The French Quarter Report

Field correspondence from your favorite parasitologist-art historian.

Name:
Location: Texas

A student in the kitchen, as well as other places.

Sunday, July 17, 2005

I'll show him...

Justin says that I can't post right now because I have to put thought into my writing...Someday others will marvel at the profundity of my first-ever blog, written on the fly. But not Spanish fly, because we're a (relatively) drug-free household now. Mainly limited to caffeine... At the moment, Maurice, aka Space Cowboy, aka Gangsta of Love, aka the cutest kitten ever, is fighting the good fight, attacking Justin with only the mini-blinds to protect him.
The both of us (Maurice & I) are still living in Julie (aka Wassabi)'s apartment right now, but tomorrow I will fax the signed copy of my lease for my beautiful *new* way-out-of-my-price-range French Quarter apartment in the middle of downtown Nawlins, New Or-LEANS for the uninitiated. Sometimes you just have to say "I deserve it," and then sign your life away into thousands of dollars of debt. So much for living in the black. But it'll be exciting. My mom says that I'm very courageous to move so far away, and borrow so much money in pursuit of my dreams.
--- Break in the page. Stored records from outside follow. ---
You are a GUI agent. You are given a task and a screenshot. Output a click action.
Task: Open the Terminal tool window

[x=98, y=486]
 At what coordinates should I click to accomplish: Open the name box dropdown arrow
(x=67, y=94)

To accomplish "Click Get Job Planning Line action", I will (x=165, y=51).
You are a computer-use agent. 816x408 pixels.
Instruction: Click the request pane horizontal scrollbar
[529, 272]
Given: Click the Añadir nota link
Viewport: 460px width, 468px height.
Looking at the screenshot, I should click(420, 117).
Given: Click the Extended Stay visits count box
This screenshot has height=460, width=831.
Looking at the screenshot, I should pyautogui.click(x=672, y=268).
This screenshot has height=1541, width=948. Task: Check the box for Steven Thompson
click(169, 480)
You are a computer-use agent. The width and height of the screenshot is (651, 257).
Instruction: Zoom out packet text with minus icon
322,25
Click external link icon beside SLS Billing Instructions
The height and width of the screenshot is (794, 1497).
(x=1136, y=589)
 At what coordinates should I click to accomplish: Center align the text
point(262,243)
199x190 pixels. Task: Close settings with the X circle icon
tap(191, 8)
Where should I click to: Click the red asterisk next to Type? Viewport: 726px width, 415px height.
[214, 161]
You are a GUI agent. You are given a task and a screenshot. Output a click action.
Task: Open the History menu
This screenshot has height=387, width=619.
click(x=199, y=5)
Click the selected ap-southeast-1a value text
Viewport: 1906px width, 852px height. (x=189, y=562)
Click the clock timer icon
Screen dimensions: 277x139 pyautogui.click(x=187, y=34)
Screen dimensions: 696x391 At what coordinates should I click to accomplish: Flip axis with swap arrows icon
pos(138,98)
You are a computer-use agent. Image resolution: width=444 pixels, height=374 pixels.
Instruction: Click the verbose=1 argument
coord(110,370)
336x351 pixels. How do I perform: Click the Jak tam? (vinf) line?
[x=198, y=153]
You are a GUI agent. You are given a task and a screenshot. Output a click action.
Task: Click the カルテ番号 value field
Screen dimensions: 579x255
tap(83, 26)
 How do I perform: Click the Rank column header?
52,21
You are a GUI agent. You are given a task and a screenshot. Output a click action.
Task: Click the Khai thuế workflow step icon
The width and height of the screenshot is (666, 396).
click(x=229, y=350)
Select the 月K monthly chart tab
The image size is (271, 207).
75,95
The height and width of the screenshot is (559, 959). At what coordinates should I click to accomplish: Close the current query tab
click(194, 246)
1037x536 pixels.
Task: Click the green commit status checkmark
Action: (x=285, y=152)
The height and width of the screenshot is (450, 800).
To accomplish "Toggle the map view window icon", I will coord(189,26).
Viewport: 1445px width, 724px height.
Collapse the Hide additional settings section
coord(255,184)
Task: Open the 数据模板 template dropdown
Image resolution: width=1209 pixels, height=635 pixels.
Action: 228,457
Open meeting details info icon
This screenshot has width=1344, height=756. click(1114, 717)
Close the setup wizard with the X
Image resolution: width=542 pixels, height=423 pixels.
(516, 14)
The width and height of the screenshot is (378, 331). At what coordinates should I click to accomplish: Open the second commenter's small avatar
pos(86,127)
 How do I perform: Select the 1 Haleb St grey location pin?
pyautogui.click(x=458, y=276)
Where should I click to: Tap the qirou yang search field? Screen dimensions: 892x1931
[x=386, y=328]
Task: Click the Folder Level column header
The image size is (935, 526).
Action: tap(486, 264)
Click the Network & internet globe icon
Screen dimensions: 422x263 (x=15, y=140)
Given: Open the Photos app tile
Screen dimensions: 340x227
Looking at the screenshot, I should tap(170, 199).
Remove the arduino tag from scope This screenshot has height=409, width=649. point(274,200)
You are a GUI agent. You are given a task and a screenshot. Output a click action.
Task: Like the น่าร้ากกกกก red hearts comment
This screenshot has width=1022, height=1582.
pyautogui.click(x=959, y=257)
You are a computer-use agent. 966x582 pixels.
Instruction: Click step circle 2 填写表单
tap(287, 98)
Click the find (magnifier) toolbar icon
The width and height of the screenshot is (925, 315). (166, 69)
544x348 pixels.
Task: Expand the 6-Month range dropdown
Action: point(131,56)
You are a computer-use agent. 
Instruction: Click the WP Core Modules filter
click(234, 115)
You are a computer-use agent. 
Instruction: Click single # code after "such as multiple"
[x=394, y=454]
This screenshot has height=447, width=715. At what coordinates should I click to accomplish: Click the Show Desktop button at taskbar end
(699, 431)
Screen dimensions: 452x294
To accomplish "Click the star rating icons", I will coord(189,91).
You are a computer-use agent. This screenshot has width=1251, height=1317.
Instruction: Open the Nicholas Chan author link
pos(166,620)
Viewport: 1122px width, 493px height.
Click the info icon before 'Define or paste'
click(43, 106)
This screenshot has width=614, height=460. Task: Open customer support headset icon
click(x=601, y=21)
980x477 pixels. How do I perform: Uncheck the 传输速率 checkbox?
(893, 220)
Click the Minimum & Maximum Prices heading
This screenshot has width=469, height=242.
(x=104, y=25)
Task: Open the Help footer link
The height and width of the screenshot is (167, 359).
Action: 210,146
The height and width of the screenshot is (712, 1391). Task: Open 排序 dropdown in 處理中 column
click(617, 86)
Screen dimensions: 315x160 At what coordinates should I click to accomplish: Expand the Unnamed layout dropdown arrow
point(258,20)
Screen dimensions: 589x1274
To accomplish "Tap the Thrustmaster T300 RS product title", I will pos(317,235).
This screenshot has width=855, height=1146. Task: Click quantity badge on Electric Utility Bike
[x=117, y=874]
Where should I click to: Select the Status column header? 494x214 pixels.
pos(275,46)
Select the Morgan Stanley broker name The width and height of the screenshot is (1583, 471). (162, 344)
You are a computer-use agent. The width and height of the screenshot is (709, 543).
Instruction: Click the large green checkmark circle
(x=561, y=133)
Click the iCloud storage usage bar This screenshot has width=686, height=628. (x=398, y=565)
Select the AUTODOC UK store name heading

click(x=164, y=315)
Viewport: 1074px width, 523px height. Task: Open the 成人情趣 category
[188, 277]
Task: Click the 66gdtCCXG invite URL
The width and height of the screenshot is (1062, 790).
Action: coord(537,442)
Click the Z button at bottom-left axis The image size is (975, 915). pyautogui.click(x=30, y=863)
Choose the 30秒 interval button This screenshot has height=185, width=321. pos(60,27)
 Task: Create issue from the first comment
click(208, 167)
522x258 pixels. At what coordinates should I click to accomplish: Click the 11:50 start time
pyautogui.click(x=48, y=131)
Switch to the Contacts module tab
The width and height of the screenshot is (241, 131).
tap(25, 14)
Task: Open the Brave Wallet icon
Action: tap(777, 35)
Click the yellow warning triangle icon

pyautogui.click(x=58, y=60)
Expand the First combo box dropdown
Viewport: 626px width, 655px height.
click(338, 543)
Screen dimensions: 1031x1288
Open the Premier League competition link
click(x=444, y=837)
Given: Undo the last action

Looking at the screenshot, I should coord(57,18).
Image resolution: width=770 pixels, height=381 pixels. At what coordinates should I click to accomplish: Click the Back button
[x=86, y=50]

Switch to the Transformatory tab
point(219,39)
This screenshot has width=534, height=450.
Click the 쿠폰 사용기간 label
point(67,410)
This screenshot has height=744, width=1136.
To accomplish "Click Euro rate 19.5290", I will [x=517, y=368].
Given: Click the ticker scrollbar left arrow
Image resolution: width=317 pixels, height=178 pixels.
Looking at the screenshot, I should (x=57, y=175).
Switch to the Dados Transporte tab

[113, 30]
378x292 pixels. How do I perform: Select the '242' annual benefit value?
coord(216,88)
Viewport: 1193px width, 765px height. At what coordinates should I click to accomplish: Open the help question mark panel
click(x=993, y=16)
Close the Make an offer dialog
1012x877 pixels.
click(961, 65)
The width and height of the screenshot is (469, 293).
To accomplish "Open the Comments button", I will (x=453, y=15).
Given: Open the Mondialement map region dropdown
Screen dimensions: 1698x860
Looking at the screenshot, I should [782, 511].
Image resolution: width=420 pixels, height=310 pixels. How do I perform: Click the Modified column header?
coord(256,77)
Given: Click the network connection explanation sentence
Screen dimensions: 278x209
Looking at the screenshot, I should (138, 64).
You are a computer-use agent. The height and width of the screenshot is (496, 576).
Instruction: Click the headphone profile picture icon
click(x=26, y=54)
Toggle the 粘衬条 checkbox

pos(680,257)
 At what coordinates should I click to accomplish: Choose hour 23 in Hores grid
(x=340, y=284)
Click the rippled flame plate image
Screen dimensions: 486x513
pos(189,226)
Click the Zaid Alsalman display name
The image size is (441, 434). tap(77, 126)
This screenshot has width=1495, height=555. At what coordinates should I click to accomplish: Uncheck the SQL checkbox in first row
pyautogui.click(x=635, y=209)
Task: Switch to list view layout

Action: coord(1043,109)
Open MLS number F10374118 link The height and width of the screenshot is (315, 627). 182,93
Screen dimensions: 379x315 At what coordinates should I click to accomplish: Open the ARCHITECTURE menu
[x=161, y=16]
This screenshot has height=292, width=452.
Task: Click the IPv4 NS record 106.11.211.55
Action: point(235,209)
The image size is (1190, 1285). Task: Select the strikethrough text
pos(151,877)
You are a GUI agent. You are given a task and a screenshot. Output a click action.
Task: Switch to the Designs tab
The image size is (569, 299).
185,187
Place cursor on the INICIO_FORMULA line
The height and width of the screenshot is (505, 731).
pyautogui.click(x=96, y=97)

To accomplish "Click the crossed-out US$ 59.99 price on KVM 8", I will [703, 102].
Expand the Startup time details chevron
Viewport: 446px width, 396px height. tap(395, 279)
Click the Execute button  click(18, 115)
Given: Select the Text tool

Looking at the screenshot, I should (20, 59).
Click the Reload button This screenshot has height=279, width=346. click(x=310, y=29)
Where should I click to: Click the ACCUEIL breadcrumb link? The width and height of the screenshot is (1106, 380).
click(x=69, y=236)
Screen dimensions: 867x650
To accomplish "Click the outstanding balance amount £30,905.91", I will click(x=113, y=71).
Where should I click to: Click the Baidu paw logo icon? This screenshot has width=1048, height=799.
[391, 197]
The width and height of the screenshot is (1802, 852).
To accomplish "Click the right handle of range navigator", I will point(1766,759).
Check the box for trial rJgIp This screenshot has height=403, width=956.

Very cheesy and supportive, my mom, just like the little blue boxes of Kraft that I will be surviving on very soon. Ha ha. As if I'll be able to afford brand name Mac-and-cheese.
My attention span is waning, so to the point. All of you people who can't get enough of me can now get your updates here, and maybe a weekly glimpse of life in the Big Easy. Right now I'm going to stop and try to be social while Justin flirts with our neighbor, Christy, or as he likes to call her, his "future wife."

1 Comments:

Blogger Justin said...

Maurice, aka Princess, had no chance against me. Welcome to the wonderful world of blogging. The most trendy thing to do on the internet, next to podcasting. Ok bye.